■ INSTRUCTIONS TO FOLLOW: Each line holding the word "computer" must appear in the answer, copied from the entries.

■ RECORDS FOR THIS EXERCISE:
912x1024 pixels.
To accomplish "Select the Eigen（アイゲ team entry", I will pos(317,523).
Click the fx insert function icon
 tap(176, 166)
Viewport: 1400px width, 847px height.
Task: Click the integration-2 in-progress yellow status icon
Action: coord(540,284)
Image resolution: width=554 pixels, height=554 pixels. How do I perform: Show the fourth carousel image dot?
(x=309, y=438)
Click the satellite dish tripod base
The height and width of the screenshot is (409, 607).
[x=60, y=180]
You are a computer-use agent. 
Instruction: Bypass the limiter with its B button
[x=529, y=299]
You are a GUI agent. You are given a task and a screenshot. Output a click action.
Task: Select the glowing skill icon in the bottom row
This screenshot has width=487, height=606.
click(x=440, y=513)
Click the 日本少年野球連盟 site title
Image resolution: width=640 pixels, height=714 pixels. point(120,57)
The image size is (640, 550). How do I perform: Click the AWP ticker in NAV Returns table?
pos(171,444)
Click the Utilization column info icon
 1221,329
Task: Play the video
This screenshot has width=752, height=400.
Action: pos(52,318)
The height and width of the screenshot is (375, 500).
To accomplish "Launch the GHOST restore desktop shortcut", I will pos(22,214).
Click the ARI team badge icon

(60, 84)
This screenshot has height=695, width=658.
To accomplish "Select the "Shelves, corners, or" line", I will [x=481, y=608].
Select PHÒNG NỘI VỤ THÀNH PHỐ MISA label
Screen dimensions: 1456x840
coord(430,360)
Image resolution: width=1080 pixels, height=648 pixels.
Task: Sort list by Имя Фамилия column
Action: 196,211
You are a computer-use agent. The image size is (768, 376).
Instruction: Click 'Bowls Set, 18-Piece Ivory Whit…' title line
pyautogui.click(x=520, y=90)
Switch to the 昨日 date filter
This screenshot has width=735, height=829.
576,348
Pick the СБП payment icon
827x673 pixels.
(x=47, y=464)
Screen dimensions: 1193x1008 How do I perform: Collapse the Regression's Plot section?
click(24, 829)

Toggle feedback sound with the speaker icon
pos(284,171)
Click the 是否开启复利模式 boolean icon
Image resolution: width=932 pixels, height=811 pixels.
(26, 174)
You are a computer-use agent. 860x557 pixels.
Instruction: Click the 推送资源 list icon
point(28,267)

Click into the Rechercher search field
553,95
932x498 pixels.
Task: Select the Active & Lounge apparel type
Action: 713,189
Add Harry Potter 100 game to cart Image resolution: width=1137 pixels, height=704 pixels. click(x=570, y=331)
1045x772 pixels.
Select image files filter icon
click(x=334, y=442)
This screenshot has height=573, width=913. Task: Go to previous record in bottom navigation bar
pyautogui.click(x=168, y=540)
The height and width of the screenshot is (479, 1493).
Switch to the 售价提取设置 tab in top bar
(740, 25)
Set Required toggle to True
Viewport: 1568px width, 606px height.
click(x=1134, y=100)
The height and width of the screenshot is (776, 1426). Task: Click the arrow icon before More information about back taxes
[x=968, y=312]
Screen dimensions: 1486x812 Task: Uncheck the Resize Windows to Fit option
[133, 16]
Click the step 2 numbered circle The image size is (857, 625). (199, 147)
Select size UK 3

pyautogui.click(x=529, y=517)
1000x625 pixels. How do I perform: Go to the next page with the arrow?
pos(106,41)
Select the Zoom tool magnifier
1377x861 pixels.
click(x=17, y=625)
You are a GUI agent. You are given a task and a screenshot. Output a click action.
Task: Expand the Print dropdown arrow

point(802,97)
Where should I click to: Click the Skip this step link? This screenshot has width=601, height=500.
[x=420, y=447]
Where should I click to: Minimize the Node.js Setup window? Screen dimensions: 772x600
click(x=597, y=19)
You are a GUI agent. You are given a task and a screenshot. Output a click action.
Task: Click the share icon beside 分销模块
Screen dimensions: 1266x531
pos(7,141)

■ SOLUTION BELOW:
You are a computer-use agent. 
You are a computer-use agent. The image size is (768, 376).
You are a computer-use agent. 860x557 pixels.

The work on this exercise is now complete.